Most students of political philosophy will recall reading Rousseau in the earliest periods of their intellectual growth and formation. The memory is accompanied by experiencing true intellectual delight in reading a thinker so animated by the faith in human nature. Especially because Rousseau is often covered after Hobbes, who, with his damming remarks on the nature of man, temporarily shakes optimism out of many. Reading Rousseau at university is akin to the feeling Italian high school students experience while reading Giovanni Pascoli, who in all his works is nostalgic of the fanciullino, or the innocent child. In Pascoli’s view, that is essentially what poetry should convey, a re-evocation of simple life and the simple beginnings of man.
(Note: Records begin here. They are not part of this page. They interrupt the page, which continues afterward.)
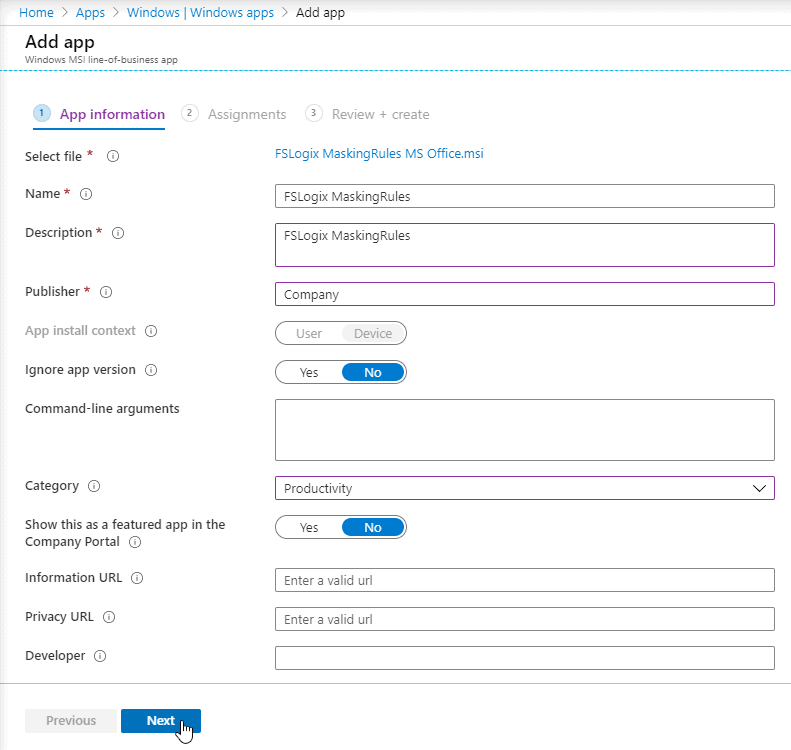Open the FSLogix MaskingRules MS Office.msi file link
The image size is (791, 750).
[379, 155]
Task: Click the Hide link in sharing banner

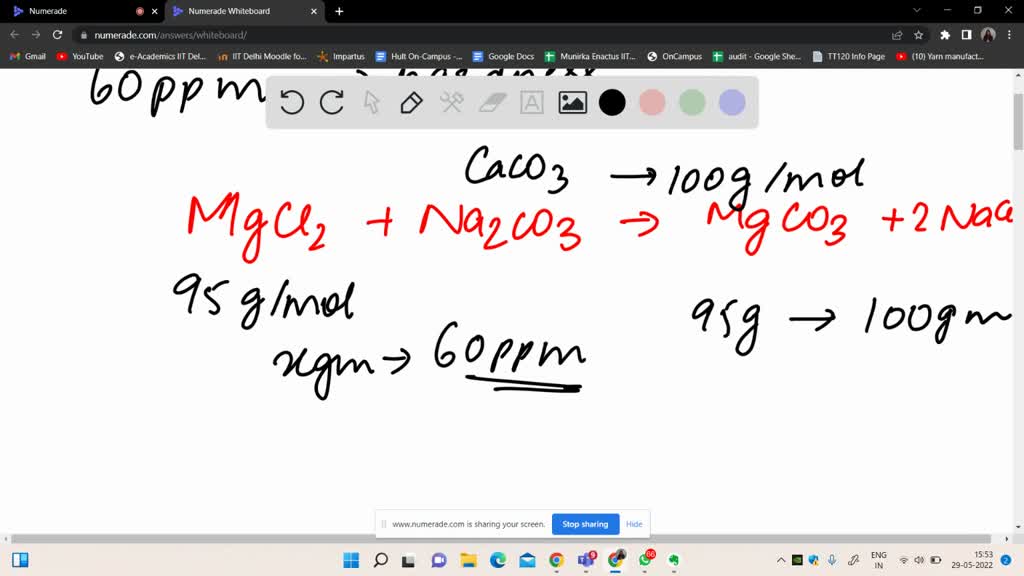Action: point(634,523)
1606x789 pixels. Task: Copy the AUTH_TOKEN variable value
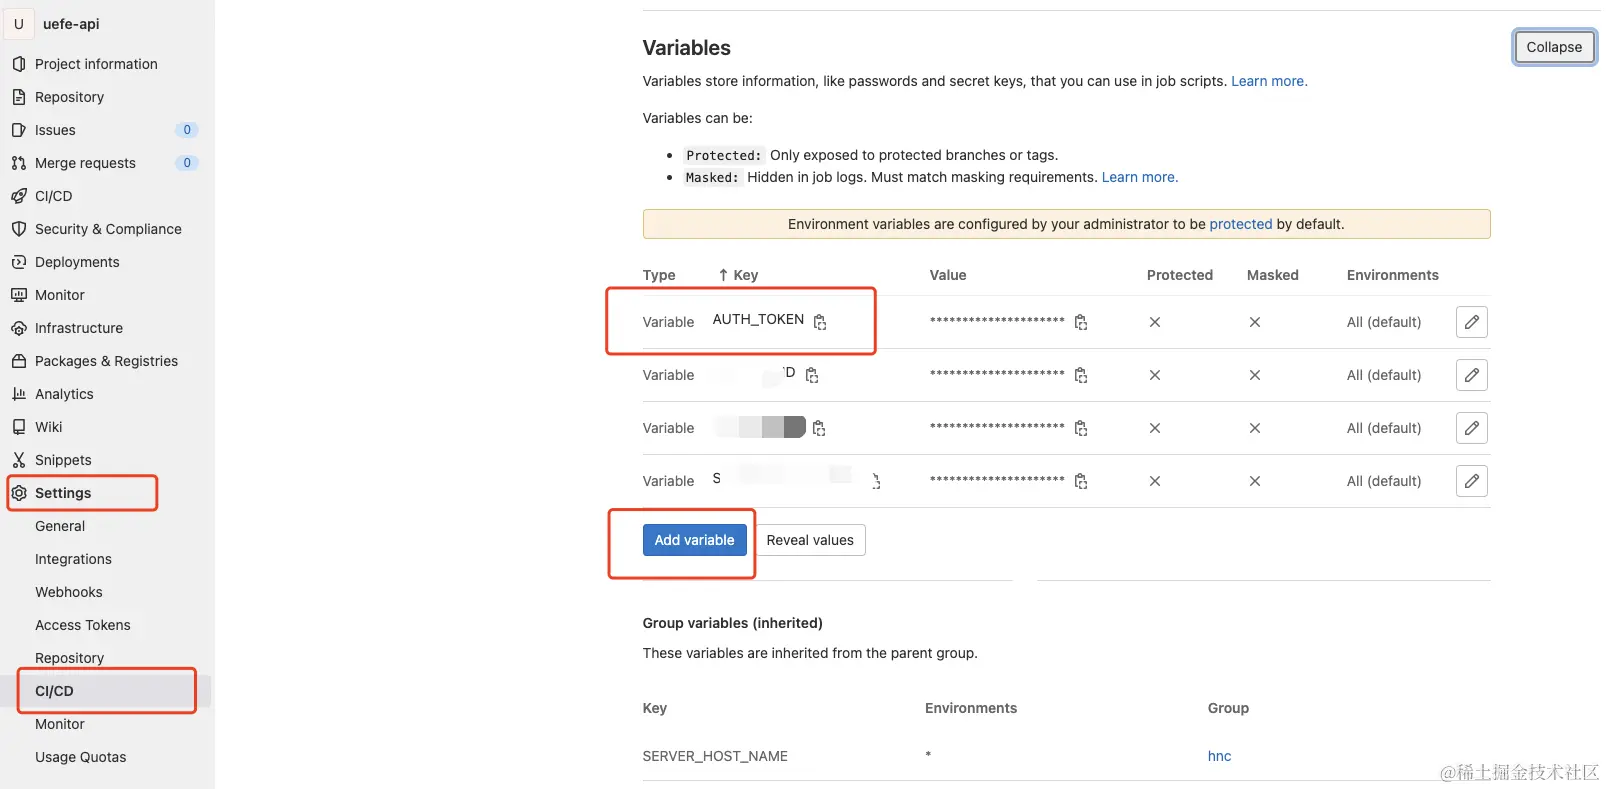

Ormiston provides a reality check for those who view Rousseau as the eternal romantic, by showing how the desire for unity caused his downfall:
In his final work, Reveries of the Solitary Walker, Rousseau appears to have regained his equilibrium, having given up altogether on any hopes of vindication from the outside world, and having rejected his aspirations toward unity. Yet the peace and tranquility he achieves thereby is starkly limited; we see it only when he has retreated into the deepest recesses of his self, when he has withdrawn most completely from any contact with the outside world. At those moments when he surfaces, at the very point of intersection between his self and society, his voice becomes querulous and accusatory. Thus we still find him lacerated, pained, and tormented. Any memory of contact with the forces of recognition in the outside world grates on a wound that remains as fresh as the day it was opened. Too damaged by his conflict with the world, he could find peace only in isolation and self-meditation. (24)
In the last pages of the article Ormiston fulfills the promise she made the outset, viz. showing how the figure of Rousseau can be instructive to the modern democratic project. In spite of its tragic nature and often tragic consequences, the desire for unity should not be abandoned: “we must accept on the one hand, the legitimacy and validity of the desire for unity and, on the other hand, the impossibility of its total fulfillment” (26). Ormiston therefore, invites modern democratic thinkers to persevere in their dreams and theories of unity, but with a word of caution. It seems therefore, that the modern democratic thinker must still embark on the voyage for unity, but with conscientiousness, for the dream cannot be fulfilled.
I agree with Ormiston’s remarks on the tragic nature of the desire for unity and the view that a healthy society that also fosters unity is akin to Romeo and Juliet: two star-crossed lovers. However, Ormiston should have provided a direction for modern democratic theory that shows how the desire for unity and the disillusionment regarding its fulfillment can be coupled. Perhaps, Ormiston could have suggested embracing a recognition of pluralism, or a more tangible recipe for resisting the belief in unity in practice. While her remarks on what not to believe in excessively are illuminating, I would contend that Ormiston should have mapped an ideal direction for the democratic project.